Bob Kerrey, president of the New School, has analyzed the structure of effective political applause lines: Reagan in a "debate" saying that he wouldn't hold Mondale's youth against him; Lloyd Bentsen telling Dan Quayle that he bears no resemblance to John Kennedy; Ann Richards's observation that George Bush #41 was born with a silver foot in his mouth. We tend to remember the line itself but forget the set-up. Here is Bob's analysis of how it gets done. And Bob knows: remember, he represented Nebraska in the US Senate for two terms and before that he was the state's governor. And yesterday was his birthday!
Take it away, Bob.-- DL
First and foremost, an applause line must sound good. The cadence is crucial. When Al Gore said, "it's time for them to go," he relied on an iambic trimeter line to galvanize the crowd.
The ideal applause line measures 24 to 26 seconds and can, as a result, be converted into a 30 second television or internet ad.

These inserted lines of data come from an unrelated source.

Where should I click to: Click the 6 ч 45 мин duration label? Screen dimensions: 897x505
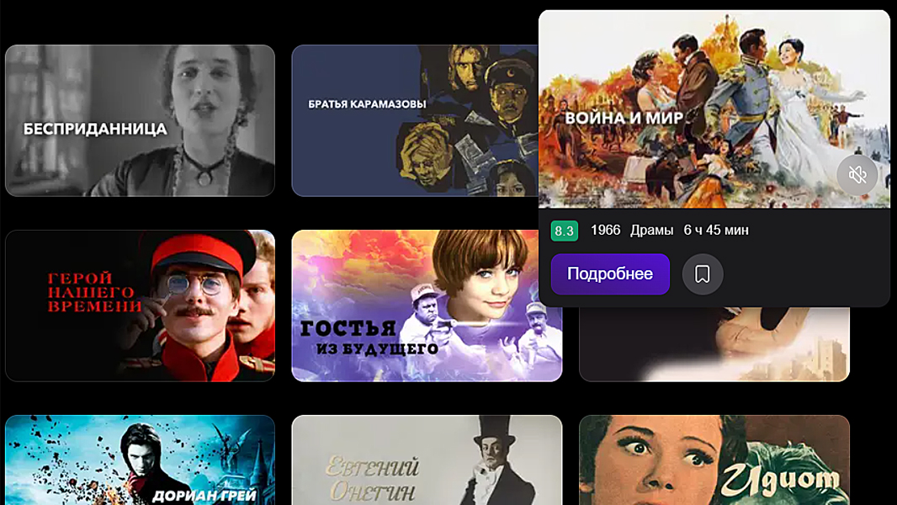tap(716, 231)
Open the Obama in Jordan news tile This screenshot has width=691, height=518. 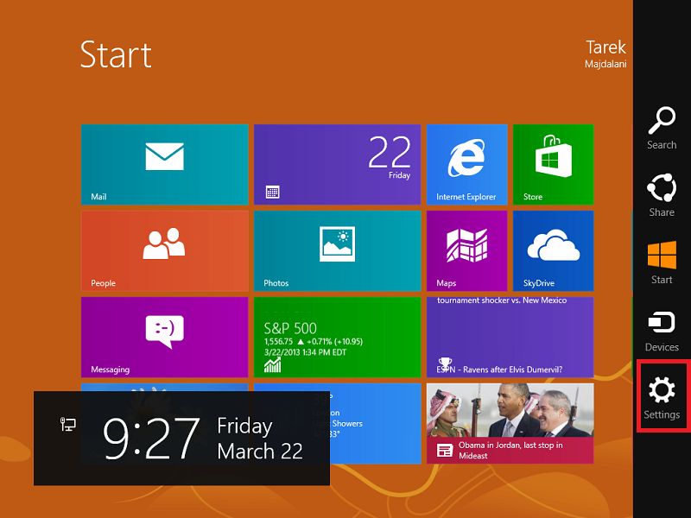point(510,423)
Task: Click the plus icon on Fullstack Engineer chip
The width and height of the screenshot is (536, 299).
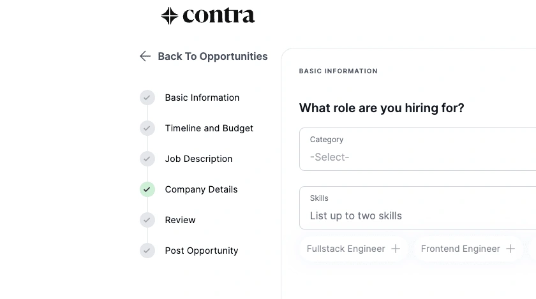Action: 396,249
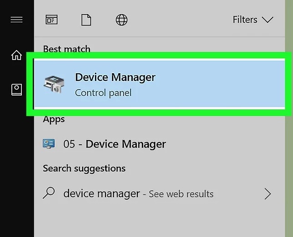Open the Filters dropdown label
Image resolution: width=293 pixels, height=237 pixels.
click(x=245, y=20)
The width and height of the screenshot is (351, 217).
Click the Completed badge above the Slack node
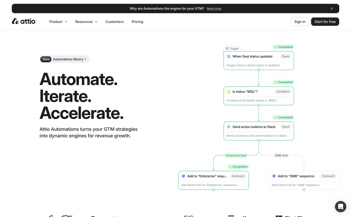click(283, 117)
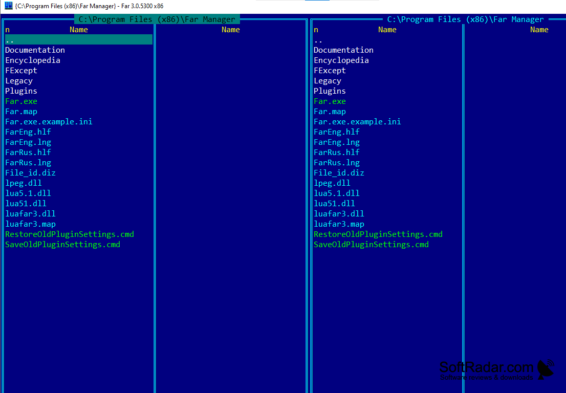The height and width of the screenshot is (393, 566).
Task: Select the FExcept folder in the right panel
Action: [330, 70]
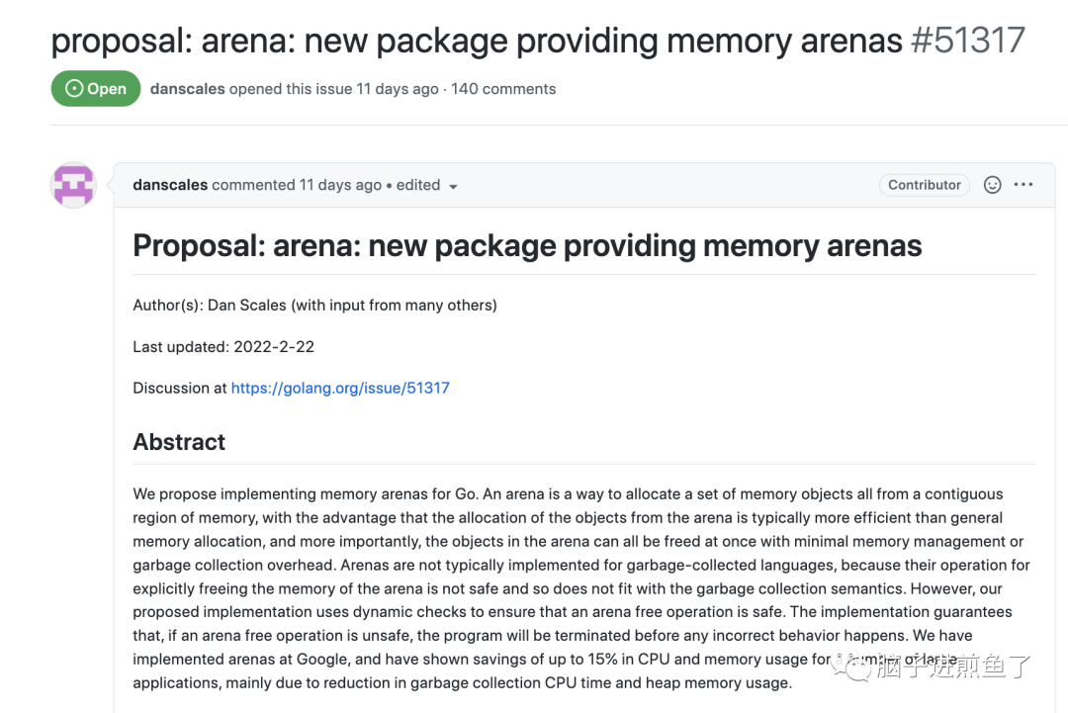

The structure has three parts:
Part One: An observation, eg Most rooms in America have four sides.
Part Two: An assertion that the thing observed is good or bad, eg Square rooms are turning our children into walled-in squares
Part Three: A promise to end the negative or implement the positive, eg When I am elected I will see to it that kids burst out of the walls of inhibition into the open air of freedom.
If the observed phenomenon is obvious and the speaker is pretty confident that the audience is hip, then Part Three may be all that is needed: "And I shall not cease from mental fight until we build a university without walls" or "With your help I will make sure that the city of the future depends not on the squares of the past but the circles of perfection."
My favorite example from Tuesday night's DNC convention was Brian Sweitzer's: "The petro dictators will never own American wind and sunshine!" He had a set up line, but he didn't need it.
Challenge to readers: Make a three-part applause line in favor of free sunglasses for everyone, because the August sun can be blinding.